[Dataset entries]
-*-
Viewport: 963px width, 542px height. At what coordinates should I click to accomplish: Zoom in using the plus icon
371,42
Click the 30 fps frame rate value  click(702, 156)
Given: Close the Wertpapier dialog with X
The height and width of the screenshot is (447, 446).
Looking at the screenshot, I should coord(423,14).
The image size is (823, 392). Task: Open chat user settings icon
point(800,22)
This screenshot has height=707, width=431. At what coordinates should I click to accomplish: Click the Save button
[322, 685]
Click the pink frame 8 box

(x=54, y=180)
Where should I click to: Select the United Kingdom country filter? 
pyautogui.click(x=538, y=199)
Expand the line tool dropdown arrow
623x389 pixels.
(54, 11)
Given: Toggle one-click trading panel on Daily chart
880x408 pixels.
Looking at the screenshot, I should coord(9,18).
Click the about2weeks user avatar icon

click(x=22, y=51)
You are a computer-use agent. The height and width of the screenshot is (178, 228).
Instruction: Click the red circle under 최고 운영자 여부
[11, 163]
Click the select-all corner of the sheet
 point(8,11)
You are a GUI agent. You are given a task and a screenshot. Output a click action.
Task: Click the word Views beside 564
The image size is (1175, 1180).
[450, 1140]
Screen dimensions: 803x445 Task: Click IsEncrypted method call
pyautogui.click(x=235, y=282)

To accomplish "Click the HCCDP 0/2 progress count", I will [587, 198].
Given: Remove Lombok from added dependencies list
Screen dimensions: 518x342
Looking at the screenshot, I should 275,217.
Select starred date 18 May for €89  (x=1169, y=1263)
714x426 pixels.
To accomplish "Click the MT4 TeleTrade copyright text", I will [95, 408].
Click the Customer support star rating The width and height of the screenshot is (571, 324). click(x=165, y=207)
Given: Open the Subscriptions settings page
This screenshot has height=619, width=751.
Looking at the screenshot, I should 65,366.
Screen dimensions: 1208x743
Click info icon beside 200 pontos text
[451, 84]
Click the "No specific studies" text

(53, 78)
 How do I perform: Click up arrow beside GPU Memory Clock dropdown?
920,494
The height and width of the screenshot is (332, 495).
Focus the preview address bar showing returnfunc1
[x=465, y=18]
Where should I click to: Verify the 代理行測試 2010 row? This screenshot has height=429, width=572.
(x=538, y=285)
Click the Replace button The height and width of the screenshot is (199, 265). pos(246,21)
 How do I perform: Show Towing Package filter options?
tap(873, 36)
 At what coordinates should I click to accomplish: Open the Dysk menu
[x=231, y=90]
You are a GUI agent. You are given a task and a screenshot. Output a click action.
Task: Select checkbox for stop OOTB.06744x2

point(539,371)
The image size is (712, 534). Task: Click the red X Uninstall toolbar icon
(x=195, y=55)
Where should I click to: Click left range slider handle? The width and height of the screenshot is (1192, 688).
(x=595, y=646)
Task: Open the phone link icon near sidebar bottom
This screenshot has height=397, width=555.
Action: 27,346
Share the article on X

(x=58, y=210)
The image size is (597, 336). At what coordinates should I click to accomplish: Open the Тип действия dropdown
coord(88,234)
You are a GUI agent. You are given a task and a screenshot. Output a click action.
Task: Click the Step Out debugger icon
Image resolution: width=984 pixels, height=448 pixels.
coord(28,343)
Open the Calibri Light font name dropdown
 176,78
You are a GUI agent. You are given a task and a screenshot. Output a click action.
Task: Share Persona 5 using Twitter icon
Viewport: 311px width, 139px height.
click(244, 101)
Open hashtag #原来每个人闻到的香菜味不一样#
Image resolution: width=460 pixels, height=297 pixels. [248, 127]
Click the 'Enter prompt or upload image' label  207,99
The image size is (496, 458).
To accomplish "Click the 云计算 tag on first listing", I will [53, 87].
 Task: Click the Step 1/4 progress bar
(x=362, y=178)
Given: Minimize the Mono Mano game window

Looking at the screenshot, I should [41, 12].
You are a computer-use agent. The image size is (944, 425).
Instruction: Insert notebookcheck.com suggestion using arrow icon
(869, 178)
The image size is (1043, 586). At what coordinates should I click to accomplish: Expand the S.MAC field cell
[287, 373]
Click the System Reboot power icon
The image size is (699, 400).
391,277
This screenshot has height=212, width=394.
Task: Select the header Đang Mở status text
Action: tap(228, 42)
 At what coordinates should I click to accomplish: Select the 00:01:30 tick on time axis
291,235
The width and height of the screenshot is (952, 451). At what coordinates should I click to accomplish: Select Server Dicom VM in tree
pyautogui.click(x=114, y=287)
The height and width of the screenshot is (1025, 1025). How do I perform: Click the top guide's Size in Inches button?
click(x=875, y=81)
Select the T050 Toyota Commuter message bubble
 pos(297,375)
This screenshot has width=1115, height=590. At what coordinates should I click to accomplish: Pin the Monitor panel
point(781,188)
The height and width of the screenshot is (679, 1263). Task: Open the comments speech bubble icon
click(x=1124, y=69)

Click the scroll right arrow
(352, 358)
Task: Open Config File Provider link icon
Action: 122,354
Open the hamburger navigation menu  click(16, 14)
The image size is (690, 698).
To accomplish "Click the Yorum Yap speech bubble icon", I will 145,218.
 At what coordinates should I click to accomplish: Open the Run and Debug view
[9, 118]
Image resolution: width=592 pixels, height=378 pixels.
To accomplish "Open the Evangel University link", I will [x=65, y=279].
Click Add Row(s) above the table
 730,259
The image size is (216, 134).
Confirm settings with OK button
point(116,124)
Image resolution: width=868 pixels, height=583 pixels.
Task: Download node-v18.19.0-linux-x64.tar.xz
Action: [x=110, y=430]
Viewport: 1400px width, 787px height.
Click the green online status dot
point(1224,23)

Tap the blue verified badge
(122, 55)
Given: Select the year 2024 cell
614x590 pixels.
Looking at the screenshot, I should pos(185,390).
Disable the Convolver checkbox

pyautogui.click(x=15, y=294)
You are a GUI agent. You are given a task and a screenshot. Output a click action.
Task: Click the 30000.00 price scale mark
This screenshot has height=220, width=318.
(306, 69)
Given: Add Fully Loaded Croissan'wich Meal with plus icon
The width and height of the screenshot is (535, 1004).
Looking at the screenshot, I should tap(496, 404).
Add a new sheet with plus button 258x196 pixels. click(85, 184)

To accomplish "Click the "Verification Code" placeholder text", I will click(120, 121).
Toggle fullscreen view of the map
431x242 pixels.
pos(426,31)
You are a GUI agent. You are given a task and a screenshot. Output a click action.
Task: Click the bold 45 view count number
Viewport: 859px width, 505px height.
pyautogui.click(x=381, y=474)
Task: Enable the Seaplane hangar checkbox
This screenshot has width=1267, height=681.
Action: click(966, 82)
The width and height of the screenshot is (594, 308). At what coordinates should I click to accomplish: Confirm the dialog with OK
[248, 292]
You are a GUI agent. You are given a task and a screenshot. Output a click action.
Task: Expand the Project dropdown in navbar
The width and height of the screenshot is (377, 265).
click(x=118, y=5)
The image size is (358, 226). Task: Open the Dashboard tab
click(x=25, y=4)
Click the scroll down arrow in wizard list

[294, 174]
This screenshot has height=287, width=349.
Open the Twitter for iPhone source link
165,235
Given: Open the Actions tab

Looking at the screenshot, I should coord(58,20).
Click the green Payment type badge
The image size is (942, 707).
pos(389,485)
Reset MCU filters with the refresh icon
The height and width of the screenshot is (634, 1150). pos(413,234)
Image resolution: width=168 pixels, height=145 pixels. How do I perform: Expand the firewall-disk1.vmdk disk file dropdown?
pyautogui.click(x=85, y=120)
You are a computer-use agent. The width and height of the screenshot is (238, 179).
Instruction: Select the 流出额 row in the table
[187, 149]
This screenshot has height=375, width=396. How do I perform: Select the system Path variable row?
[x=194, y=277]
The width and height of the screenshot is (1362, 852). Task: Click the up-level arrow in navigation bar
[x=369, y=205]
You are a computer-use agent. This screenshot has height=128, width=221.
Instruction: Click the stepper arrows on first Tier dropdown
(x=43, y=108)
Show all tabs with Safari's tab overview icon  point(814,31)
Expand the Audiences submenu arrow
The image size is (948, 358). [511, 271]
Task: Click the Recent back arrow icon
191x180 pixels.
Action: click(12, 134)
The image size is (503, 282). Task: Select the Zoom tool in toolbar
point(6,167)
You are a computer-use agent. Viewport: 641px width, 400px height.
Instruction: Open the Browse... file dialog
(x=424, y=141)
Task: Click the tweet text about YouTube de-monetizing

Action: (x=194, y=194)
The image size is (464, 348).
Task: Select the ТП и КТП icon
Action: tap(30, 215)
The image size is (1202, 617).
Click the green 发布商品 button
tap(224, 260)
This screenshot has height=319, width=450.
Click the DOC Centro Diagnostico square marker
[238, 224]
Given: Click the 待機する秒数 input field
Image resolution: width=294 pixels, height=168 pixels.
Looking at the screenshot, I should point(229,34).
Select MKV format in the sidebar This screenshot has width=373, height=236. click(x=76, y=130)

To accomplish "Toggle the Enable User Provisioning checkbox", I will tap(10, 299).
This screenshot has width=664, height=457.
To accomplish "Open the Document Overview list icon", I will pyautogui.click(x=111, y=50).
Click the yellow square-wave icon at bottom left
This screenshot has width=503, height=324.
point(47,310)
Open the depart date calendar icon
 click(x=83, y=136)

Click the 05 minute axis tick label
-*-
▸ Your instructions:
Repeat exactly the lines from the first line of the records above through the line containing "Given: Remove Lombok", both included, and nothing else.

▸ Response:
Viewport: 963px width, 542px height. At what coordinates should I click to accomplish: Zoom in using the plus icon
371,42
Click the 30 fps frame rate value  click(702, 156)
Given: Close the Wertpapier dialog with X
The height and width of the screenshot is (447, 446).
Looking at the screenshot, I should coord(423,14).
The image size is (823, 392). Task: Open chat user settings icon
point(800,22)
This screenshot has height=707, width=431. At what coordinates should I click to accomplish: Click the Save button
[322, 685]
Click the pink frame 8 box

(x=54, y=180)
Where should I click to: Select the United Kingdom country filter? 
pyautogui.click(x=538, y=199)
Expand the line tool dropdown arrow
623x389 pixels.
(54, 11)
Given: Toggle one-click trading panel on Daily chart
880x408 pixels.
Looking at the screenshot, I should coord(9,18).
Click the about2weeks user avatar icon

click(x=22, y=51)
You are a computer-use agent. The height and width of the screenshot is (178, 228).
Instruction: Click the red circle under 최고 운영자 여부
[11, 163]
Click the select-all corner of the sheet
 point(8,11)
You are a GUI agent. You are given a task and a screenshot. Output a click action.
Task: Click the word Views beside 564
The image size is (1175, 1180).
[450, 1140]
Screen dimensions: 803x445 Task: Click IsEncrypted method call
pyautogui.click(x=235, y=282)

To accomplish "Click the HCCDP 0/2 progress count", I will [587, 198].
Given: Remove Lombok from added dependencies list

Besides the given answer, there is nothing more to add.